▶ _TASK DIRECTIONS_: Your copy starts at the line containing "You are a computer-use agent." and ends at the last line of the material below. Reproduce those lines exactly, with no pictures.
════════
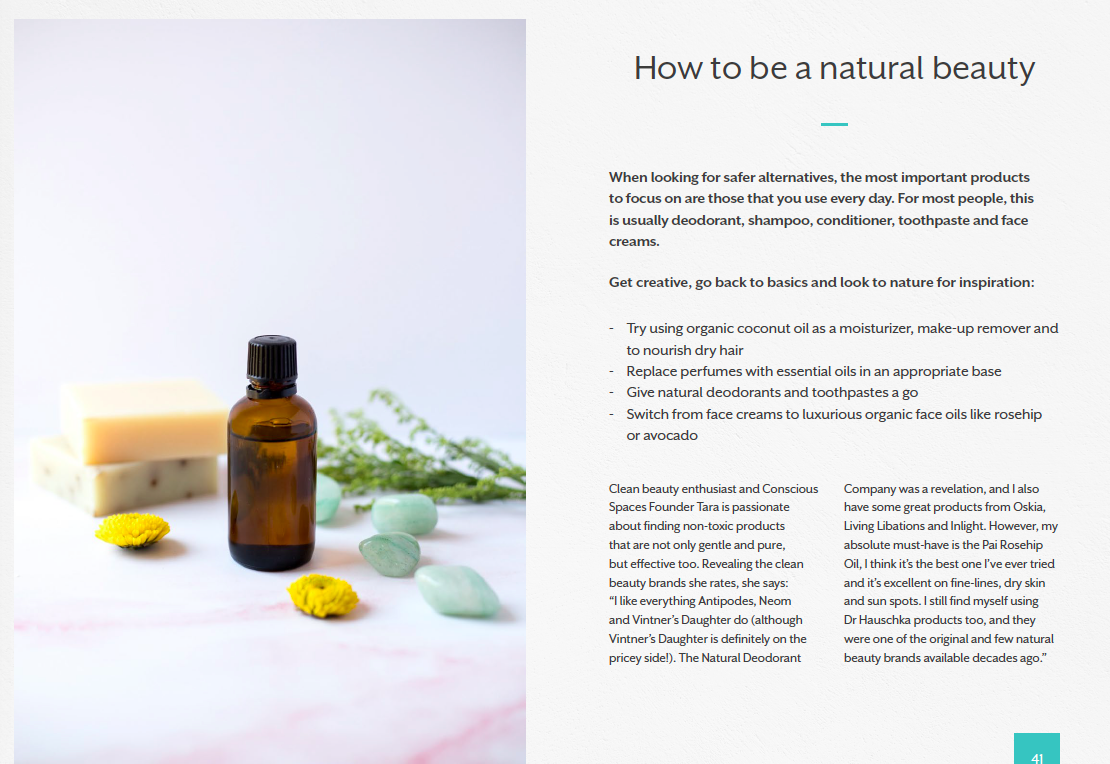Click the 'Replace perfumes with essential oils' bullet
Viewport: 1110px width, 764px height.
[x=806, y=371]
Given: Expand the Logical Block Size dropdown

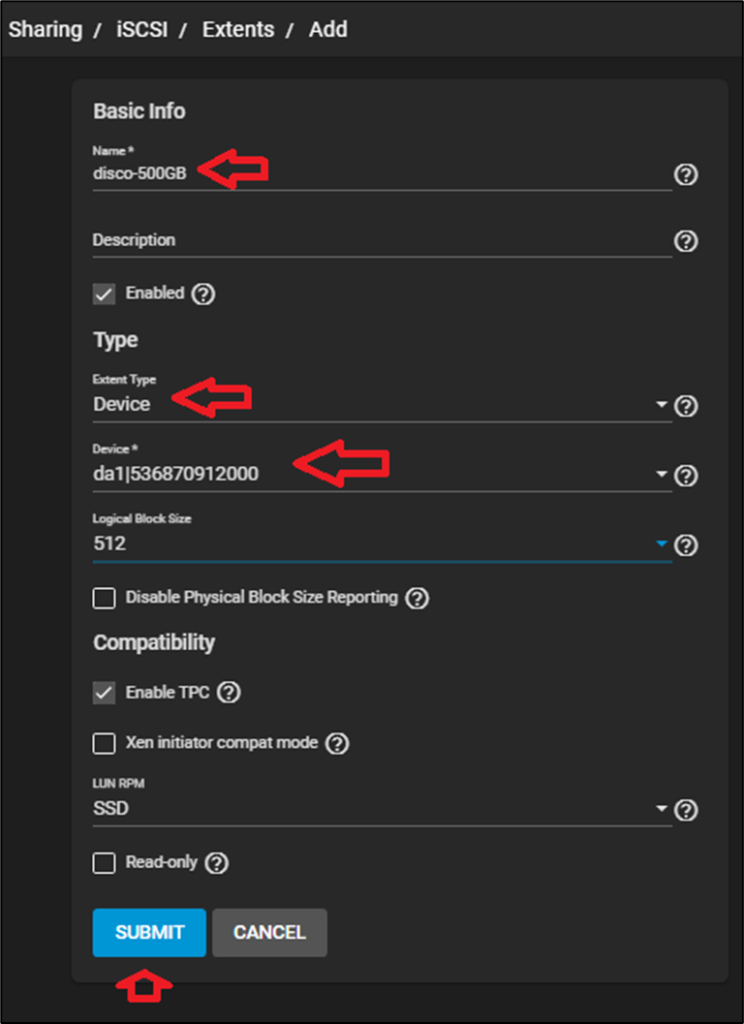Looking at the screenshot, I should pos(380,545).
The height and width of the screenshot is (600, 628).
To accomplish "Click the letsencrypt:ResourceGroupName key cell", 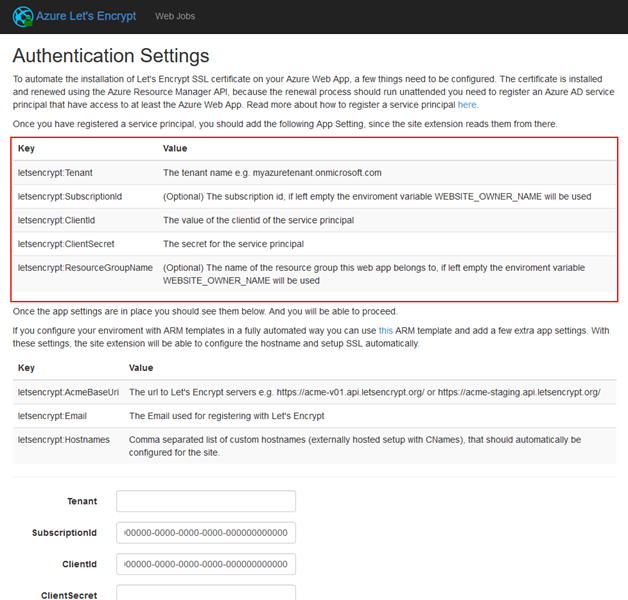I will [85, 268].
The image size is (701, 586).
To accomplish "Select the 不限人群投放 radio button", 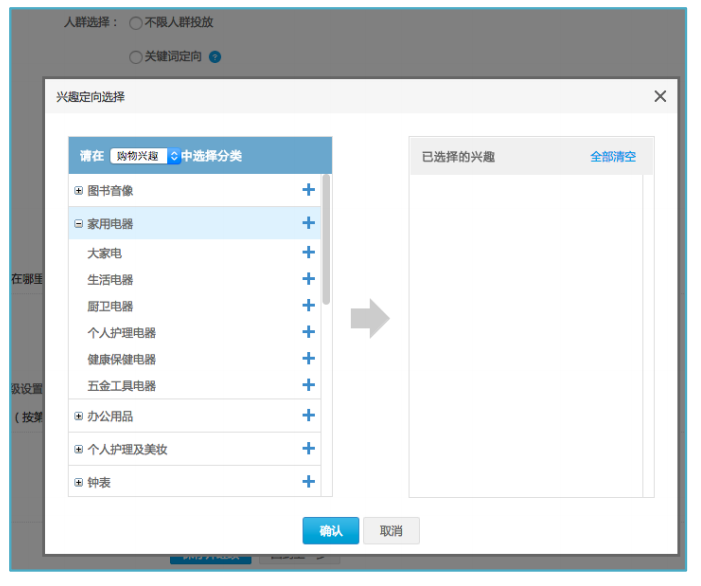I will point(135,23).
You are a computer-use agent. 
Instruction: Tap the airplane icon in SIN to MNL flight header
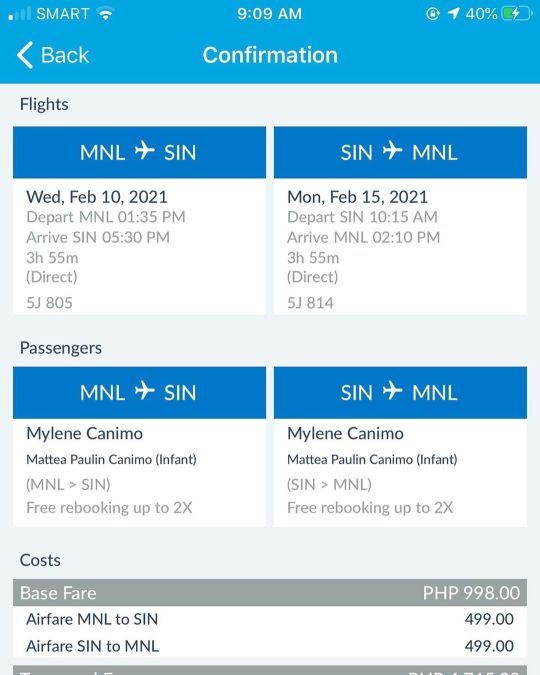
════════
▶ _SOLUTION TO THIS TASK_:
You are a computer-use agent. 
Instruction: Tap the airplane icon in SIN to MNL flight header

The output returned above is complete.